ホットスポットもプレートテクトロニクスもそのためとか。
奇妙な説だが完全否定も出来ない。
4. 匿名処理班
プロフェッサーX「マグニートー、アフリカで戦おう」
5. 匿名処理班
面白かった。
こういうさらっとした科学系読み物読みたいなあ。20年振りにNewtonでも買おうかな
6. 匿名処理班
地磁気の形成には月が重要な役割を果たしていて、月が重力でコアを引張って、地球内部で楕円軌道を描いてるおかげで中心部分が固まらない。
しかし、月は徐々に地球から離れており、その影響でコアは少しづつ固まりつつあるらしい。
数億年前から月の重力が弱まったことが「今」徐々に顕在化してるだけなので、現在の我々にはどうしようもない。
7. 匿名処理班
単純に老化しただけだったりして
8. 匿名処理班
サムネの地球がドーナツに見えてしまった
9. 匿名処理班
テイアの破片とかじゃなくて地下に潜り込んだプレートの残骸が原因だったりして
10. 匿名処理班
さて,これで一儲けする人たち,誰かなぁ?
11. 匿名処理班
マントルへ沈降した地殻は軽い物質が主成分なので外角より深部へは沈み込めない。そのまま溶けてマントル流の一部になる。が、2〜8億年ほど経過するとマントル・プルーム(対流による上昇流)に乗って表面へ湧昇、少しずつ冷えて固体化、新たな地殻を構成する。このサイクルを繰り返している。つまち地殻が地球の磁気圏に与える影響はほとんどない。
12. 匿名処理班
超巨大衝突の衝撃と何十億年も高温高圧に晒されてたら溶けるかコアと一体化しそう。比重はマントルに近いけど組成は違って決して溶解しない物質とかロマンはあるけど
13. 匿名処理班
The Coreって映画が似た現象を題材にした映画だったような…。
地球の核が活動を停止したせいで磁場が消失して、ゴールデンゲートブリッジが溶け落ちるヤツ。
14. 匿名処理班
※6
月の裏側で大爆発を起こしてこっち側にちょっと押し戻したりとかできないのかな
15. 匿名処理班
世界最高峰のエベレストより「数百万倍」も大きい領域だと…ヤバいですよ…と考えていたが、距離でも面積でもなく容積だな、解決😀
16. 匿名処理班
※12
まだ一体化してないとすると驚きですねぇ。
※15
地球を直径 127cm の風船としたとき、エベレストの高さは 0.8mm に過ぎません。もう、ほとんど誤差みたいなものですね。だから、月を作るようなモノの体積はそりゃー何百万倍ですね。この倍率での月は 35cm 弱で、太陽は 140m 弱(←デケェ!)です。
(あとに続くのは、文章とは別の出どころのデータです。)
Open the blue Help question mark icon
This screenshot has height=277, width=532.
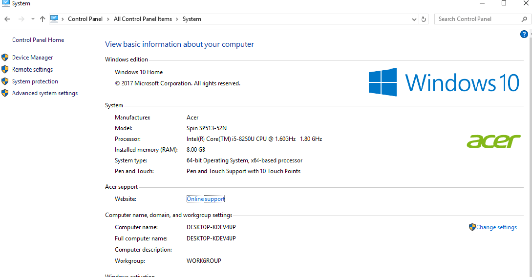click(524, 34)
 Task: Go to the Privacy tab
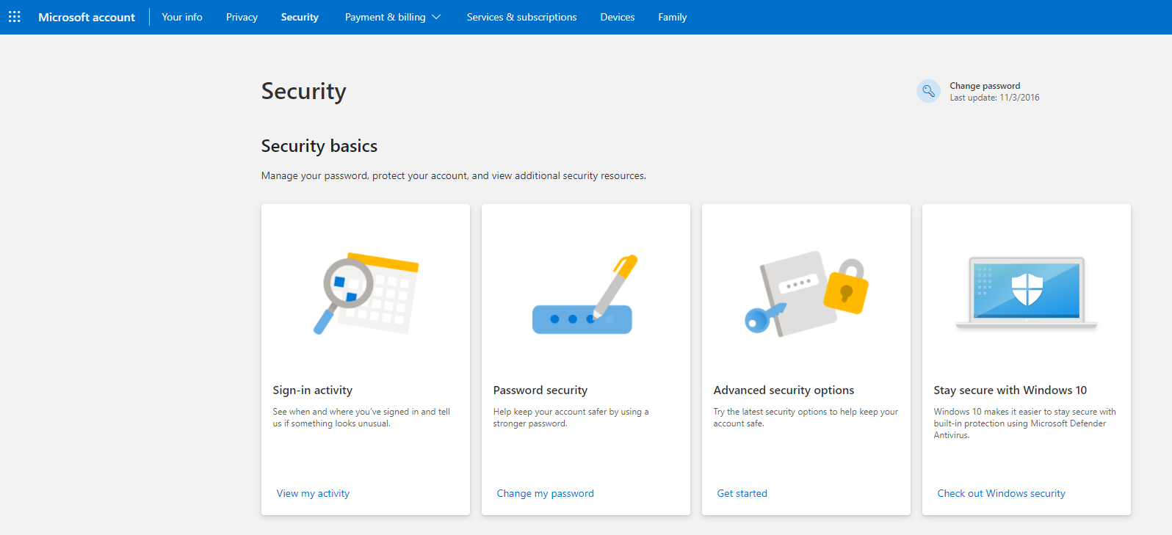[x=242, y=17]
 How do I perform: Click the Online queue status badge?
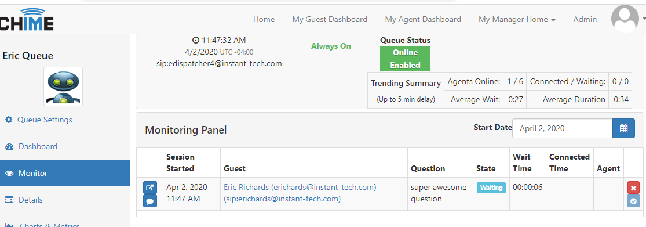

今回の記事の事象は、過去にもあった磁場反転とかの予兆だったり?とか思ってもいます。
17. 匿名処理班
新しい環境ビジネスの種かな?
18. 匿名処理班
>>17
ほしたら、金儲けの種を考えてみたらいい
19. 匿名処理班
※3
いやー僕も全く信じてないんだけど、アシモフ博士がありうるかもしれないと書いてんだよね。
完全否定されるまではありうるかなって話。
20. 匿名処理班
ごちゃごちゃオカルトに引っかかる前に、チバニアンでも調べようよ。
>地球史上の直近に起こった約77万年前の地磁気の逆転では、約2万年にわたり地磁気が不安定な期間が続いたことが、地質年代名「チバニアン」の由来となった千葉県市原市の地層の分析で分かった。
>地磁気の向きは数万〜数十万年ごとに逆転を繰り返しており、直近では約77万年前に現在の向きへと逆転した。
地磁気変化なんてよくある事。
ついでに温暖化なんて、+5〜−10℃は地球ではよくある事で、今すぐ起きてもおかしくないってのが地球環境。ちょっと環境変わったら人類はお終いだー詐欺ってのは、こういう事を無視した似非科学。
21. 匿名処理班
※13
あれなぁ。突っ込み処が多すぎて・・・。
鉄が溶けるほどの熱量なら雲なんか簡単に蒸散させてしまう。つまり雲の切れ間から光が射してって言うシチュはあり得ないし、アレくらいの現象が起こるなら一日で地上は全部焼かれて絶滅しちまうんだわ。
22. 匿名処理班
>>20
あなたの主張が分からない。
対称性のある不連続な地磁気の逆転より、非対称かつ局在的に磁気にむらがある方が生活への影響がありそうな上に「よくあること」どころかずっと対流してる(貴殿が持ち出した時代で起こっていることとは直感的には異なる現象)という理論だけれど、どの辺にオカルトを感じたのか記述してくれないと、理解できない人が理解できないことをオカルトと呼んでるという印象にしかならない。
ついでに以降は関係ないのでやめときます。
23. 匿名処理班
この前のニュースでジャイアントインパクトで衝突したテイア大きな破片が調度南米の地下ってやってたから、それが影響しているのでは?